Championing the quality of the written word

Greg Chappell   -  Getty Images

In the past 40 years, subtlety in the art of batting and the quality of the written word have been lost to the brutal demands of the technological age. At this rate, the soul of the game is in danger of being lost in the scramble for instant gratification.

From 1877 to 1977, the game of cricket evolved slowly and held a unique position in society.

I grew up in an era when there was only one format and I dreamt of playing for Australia in cream clothing, with a red ball and a white sightscreen in daylight hours.

There was no television to watch cricket live, so my formative years were spent listening to the mellifluous tones of John Arlott, E. W. “Jim” Swanton, Brian Johnston and Alan McGilvray over the radio.

The game moved slowly, and the commentators were able to infuse their own personality into the broadcasts. Interestingly, each ground had a sound of its own coming over the radio waves.

What was missed on the radio was picked up in the columns and books written by such luminaries as Neville Cardus, Jack Fingleton, Ray Robinson and John Woodcock. The language used by these accomplished wordsmiths added colour and glamour to a game that was just beginning to be seen on myopic black and white television sets. It was the advent of Kerry Packer’s World Series Cricket in late 1977 which set the pace of change to a different meter.

Packer’s arrival coincided with the emergence of colour television which transformed the game and propelled it in all its glory into the loungerooms of homes all around the cricket world.

To differentiate his series, Packer injected it with more limited-over games and introduced the white ball, black sightscreens, coloured clothing and day-night cricket under lights.

A new generation of watchers came to the personality-infused, faster speed of the game. With more camera angles and former prominent players describing proceedings from the commentary box, the game took on a different look and sound.

Over time, administrators could see the monetary value of organising more of the limited-over game in preference to Test cricket. Unwittingly perhaps, they devalued the longer form of the game and the public began to demand more of the shorter format.

Other changes began to creep in. Pitch preparation changed to make them drier and more batsman-friendly. Totals crept up, grounds began to shrink and more boundaries, especially sixes, overtook the cheeky single as the score de rigueur.

Television lapped up the more colourful game, but as it sprouted, other forms of media had to change their game plan.

From having painted vivid word pictures of the game, written media and radio became more interested in the sensational.

The vicarious interest in the players’ private lives picked up speed as mobile phones with in-built cameras became widely available, and with the advent of social media, everybody was a potential critic.

Twenty20 cricket accelerated the pace of change and with it the demand for power over subtlety. Test cricket has been marginalised in the race to satisfy the time demands of the technological revolution.
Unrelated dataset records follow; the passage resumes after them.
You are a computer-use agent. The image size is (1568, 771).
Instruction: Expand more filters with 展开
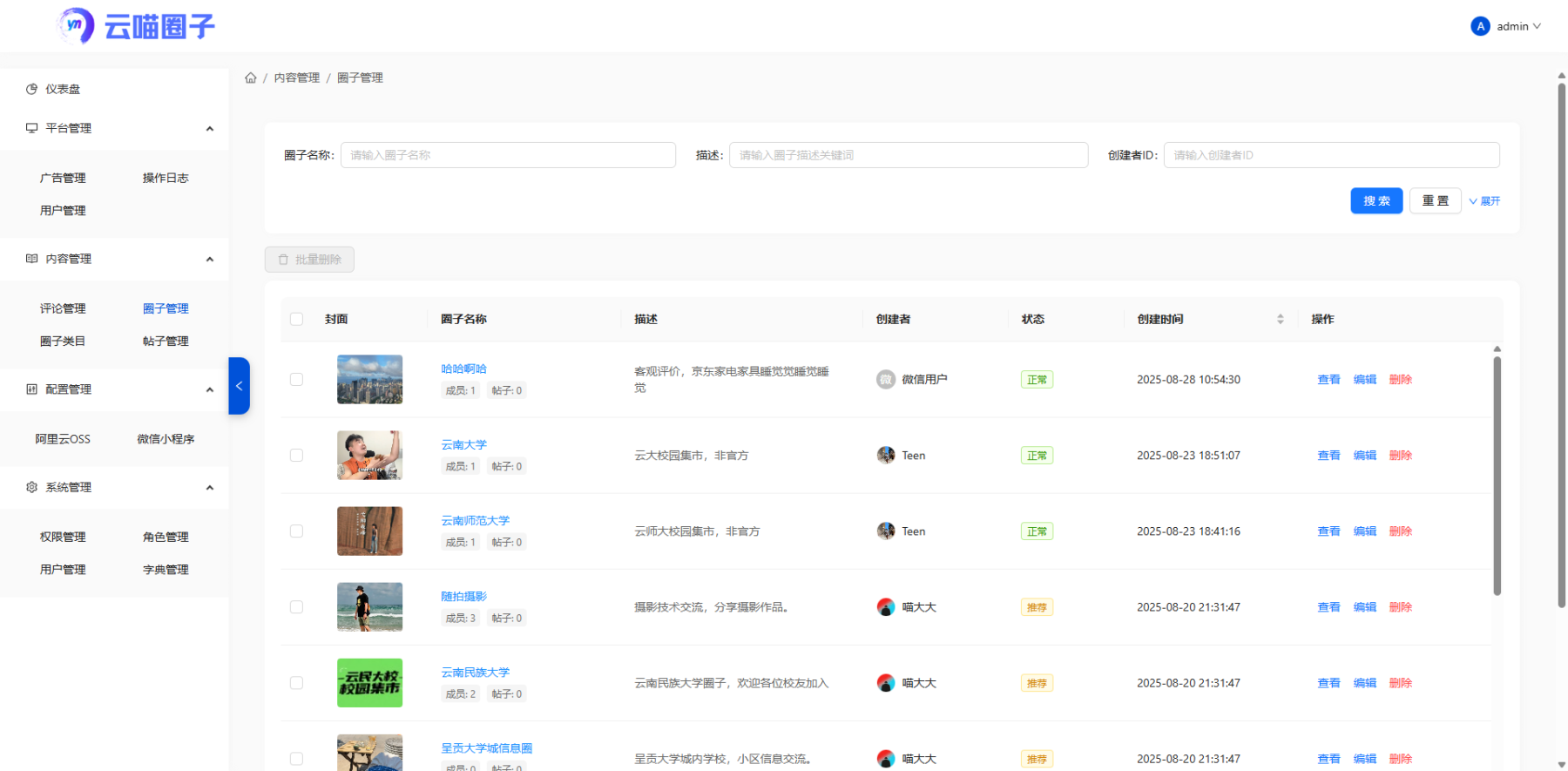[1484, 201]
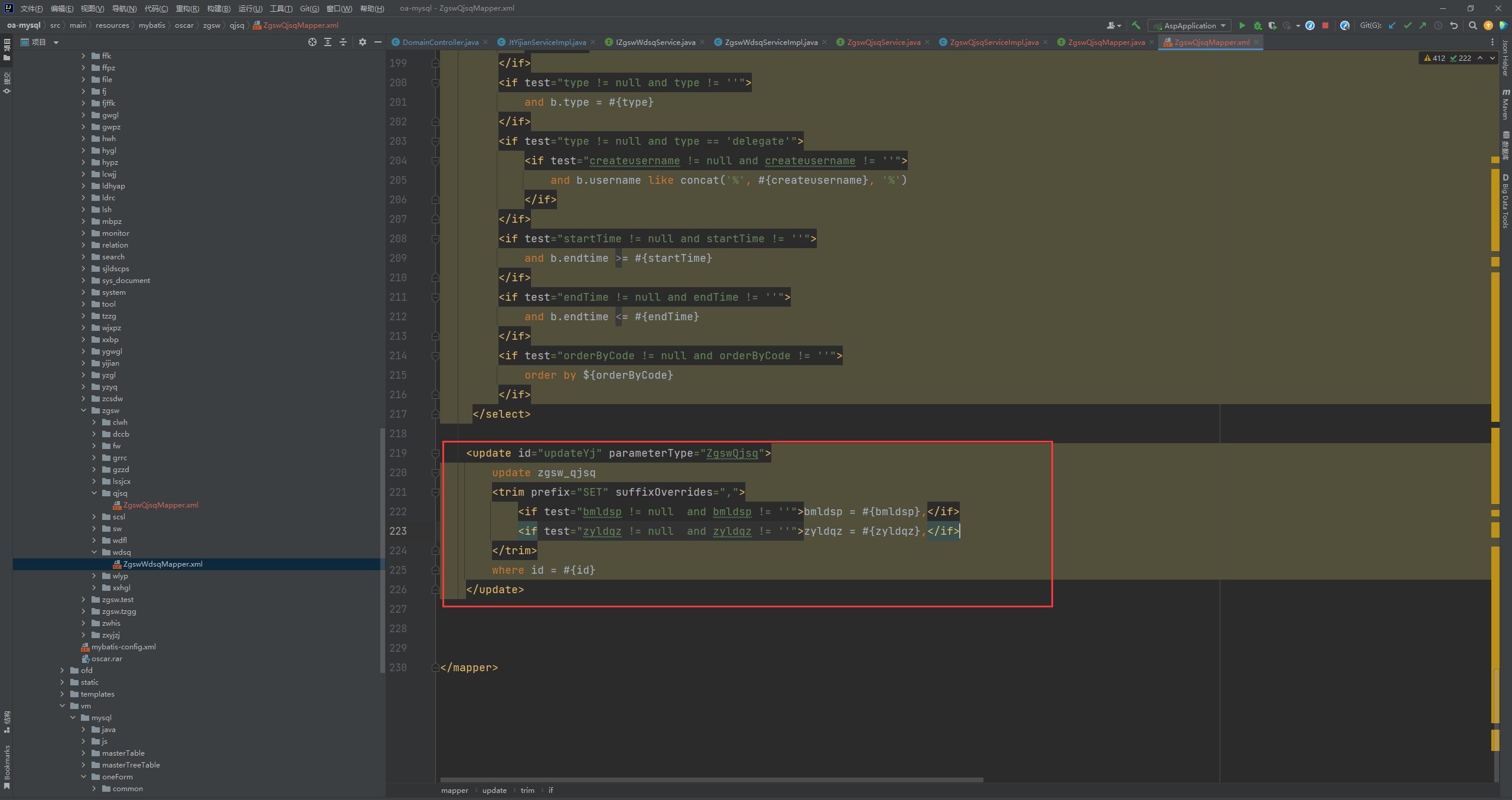Click Git update project arrow
Screen dimensions: 1512x800
[x=1392, y=25]
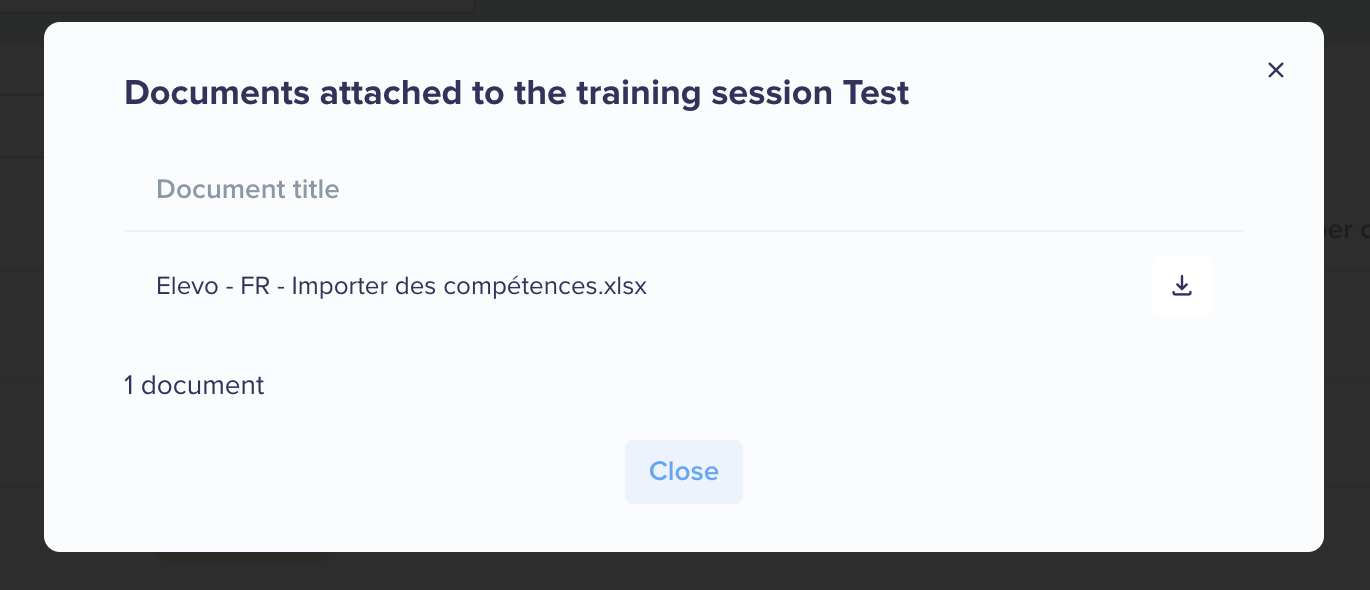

The new-generation player has become fitter and stronger and the call for batsmen who can clear the ropes means that they and the coaches have a different set of demands to satisfy. The nimble-footed player with exquisite footwork who could pierce gaps on either side of the wicket has been replaced by the brute who stands still and frees his arms to hit the ball as hard and far as possible, as often as he can.

The face of cricket writing has changed at the same time. No longer the need for clever use of words and well-constructed prose. Now it is about access to sources to provide meaty stories: real or imagined.

Sportstar can’t reinstate the artistry to batting, but the magazine is able to champion the quality of the written word over the celebrity of the contributor. I urge it to continue doing so.